A sinistra ancora girano con Alessandro Zan e i cartelli contro “Dio, patria e famiglia”. Sentivo Elly Schlein intervistata da Formigli ieri sera a La7 ed era percepibile la totale inconsistenza, sembrava una passata di lì per caso tra una seduta dall’armocromista e una leggiucchiata sommaria di M di Scurati. Scelsi ad un certo punto della mia vita, quando si sfaldarono i grandi partiti cattolici in cui avevo militato (Dc e Ppi), di stare a sinistra perché la forza evocativa della sinistra era l’idea di migliorare le condizioni di vita di chi stava peggio, degli ultimi e dei penultimi. Mi candidai al Parlamento con quel Pd che prese il 38%, perché la proposta al Paese era chiara. Poi fu tradita, io lo lasciai e come me lo fecero molti milioni di italiani, non mi meraviglio che oggi la Schlein consideri un grande successo raggiungere la metà di quella percentuale. Manca del tutto la proposta. E lei non è assolutamente credibile come capo.

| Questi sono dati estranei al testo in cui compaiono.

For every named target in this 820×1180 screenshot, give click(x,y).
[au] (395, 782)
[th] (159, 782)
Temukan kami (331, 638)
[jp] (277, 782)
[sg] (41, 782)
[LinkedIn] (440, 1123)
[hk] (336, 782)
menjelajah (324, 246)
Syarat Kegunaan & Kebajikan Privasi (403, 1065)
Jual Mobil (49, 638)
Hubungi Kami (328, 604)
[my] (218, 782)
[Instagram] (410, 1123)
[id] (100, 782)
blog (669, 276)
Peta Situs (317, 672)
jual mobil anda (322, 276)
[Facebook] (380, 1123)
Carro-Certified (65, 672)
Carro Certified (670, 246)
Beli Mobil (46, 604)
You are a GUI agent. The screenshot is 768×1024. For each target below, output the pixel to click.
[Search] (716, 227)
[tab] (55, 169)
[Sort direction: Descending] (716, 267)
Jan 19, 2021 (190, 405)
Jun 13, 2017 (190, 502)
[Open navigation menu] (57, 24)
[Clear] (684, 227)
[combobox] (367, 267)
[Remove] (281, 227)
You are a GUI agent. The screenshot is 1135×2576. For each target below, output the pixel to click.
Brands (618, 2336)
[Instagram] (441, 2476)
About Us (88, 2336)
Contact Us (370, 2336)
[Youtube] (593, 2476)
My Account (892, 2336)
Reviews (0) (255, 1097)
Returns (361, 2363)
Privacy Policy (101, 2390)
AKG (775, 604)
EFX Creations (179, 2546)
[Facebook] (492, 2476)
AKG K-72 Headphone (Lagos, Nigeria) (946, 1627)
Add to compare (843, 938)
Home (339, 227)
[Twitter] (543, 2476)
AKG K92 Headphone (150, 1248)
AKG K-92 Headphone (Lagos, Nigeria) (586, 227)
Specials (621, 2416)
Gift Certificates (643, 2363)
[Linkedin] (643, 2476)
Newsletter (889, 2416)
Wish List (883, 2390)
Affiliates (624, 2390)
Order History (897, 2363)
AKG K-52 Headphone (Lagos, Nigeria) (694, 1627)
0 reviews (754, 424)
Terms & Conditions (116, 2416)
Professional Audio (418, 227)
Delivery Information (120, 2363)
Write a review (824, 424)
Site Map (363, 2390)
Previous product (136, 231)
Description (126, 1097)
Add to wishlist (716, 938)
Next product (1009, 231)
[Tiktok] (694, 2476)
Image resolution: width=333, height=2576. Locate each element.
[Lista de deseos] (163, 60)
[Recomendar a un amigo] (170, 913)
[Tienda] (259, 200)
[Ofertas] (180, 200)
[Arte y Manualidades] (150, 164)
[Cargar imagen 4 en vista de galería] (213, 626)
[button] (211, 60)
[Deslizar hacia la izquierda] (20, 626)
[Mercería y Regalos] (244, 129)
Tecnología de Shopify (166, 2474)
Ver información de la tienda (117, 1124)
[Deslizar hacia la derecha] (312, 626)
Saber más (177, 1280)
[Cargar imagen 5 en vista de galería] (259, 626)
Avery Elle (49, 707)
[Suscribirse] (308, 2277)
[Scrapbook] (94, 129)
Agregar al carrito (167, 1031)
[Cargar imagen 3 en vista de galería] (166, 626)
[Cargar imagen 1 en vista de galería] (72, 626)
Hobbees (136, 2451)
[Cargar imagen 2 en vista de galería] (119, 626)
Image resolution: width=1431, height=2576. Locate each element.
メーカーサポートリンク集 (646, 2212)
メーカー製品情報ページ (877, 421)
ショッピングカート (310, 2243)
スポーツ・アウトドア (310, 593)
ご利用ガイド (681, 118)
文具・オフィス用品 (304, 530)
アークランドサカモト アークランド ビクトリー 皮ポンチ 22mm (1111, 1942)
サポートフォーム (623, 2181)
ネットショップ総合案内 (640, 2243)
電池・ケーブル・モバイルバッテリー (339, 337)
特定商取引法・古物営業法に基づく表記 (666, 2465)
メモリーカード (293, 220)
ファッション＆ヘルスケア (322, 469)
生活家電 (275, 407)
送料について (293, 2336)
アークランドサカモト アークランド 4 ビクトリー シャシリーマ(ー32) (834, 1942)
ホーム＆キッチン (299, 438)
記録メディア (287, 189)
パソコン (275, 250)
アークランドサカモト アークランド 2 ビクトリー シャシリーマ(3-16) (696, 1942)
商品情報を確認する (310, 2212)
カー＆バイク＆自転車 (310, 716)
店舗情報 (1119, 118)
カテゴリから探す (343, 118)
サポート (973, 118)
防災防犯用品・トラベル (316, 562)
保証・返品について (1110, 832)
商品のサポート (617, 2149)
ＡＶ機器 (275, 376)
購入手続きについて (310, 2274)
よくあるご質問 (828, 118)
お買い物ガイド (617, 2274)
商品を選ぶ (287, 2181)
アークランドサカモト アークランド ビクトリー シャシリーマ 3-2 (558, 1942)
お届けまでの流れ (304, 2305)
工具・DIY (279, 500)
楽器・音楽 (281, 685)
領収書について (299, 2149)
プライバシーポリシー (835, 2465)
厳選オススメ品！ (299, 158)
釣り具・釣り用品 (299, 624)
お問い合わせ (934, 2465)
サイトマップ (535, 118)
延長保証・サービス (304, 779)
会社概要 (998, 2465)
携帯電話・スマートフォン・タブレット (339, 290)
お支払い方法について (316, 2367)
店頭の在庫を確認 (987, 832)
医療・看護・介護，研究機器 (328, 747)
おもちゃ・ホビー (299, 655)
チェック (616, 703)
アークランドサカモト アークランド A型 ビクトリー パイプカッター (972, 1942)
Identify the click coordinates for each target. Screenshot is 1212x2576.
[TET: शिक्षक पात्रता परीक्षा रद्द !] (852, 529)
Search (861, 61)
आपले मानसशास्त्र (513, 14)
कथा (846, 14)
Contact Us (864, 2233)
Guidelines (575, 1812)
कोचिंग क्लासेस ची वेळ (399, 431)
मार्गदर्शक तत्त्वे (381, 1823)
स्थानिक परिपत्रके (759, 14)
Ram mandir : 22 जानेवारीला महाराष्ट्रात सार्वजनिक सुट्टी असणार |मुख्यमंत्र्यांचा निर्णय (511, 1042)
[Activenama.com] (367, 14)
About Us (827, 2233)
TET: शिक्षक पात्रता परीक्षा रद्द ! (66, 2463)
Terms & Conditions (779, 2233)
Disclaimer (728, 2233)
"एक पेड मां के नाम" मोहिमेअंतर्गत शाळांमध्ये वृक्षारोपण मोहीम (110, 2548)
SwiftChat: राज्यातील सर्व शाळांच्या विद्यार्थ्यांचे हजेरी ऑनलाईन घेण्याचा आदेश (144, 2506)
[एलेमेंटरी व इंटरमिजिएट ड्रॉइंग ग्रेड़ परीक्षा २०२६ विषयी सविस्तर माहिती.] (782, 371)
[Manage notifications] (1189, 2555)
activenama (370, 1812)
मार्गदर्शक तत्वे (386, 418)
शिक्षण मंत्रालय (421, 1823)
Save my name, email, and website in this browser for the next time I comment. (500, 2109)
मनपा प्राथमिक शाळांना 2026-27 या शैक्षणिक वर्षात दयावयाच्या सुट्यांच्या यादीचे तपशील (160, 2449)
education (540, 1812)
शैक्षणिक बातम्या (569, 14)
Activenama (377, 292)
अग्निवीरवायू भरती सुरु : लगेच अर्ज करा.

Lo è di più Giorgia Meloni, ma il dubbio che Fratelli D’Italia passa fare la fine che fecero tutte le forze che negli ultimi 15 anni hanno superato il 30% dei voti (PDL di Berlusconi, Pd di Renzi, M5S di Di Maio, Lega di Salvini) è più che legittimo. A queste elezioni europee il mio consiglio è di votare il progetto Libertà perché, nel piccolo, propone il percorso che secondo me serve al Paese. Unire le forze, ridurre tante sigle ad un solo soggetto, federare in nome di valori forti e di un progetto che usa parole chiare: pace, autonomia, sussidiarietà, rifiuto dei diktat sovranazionali che ledono gli interessi di famiglie e imprese italiane.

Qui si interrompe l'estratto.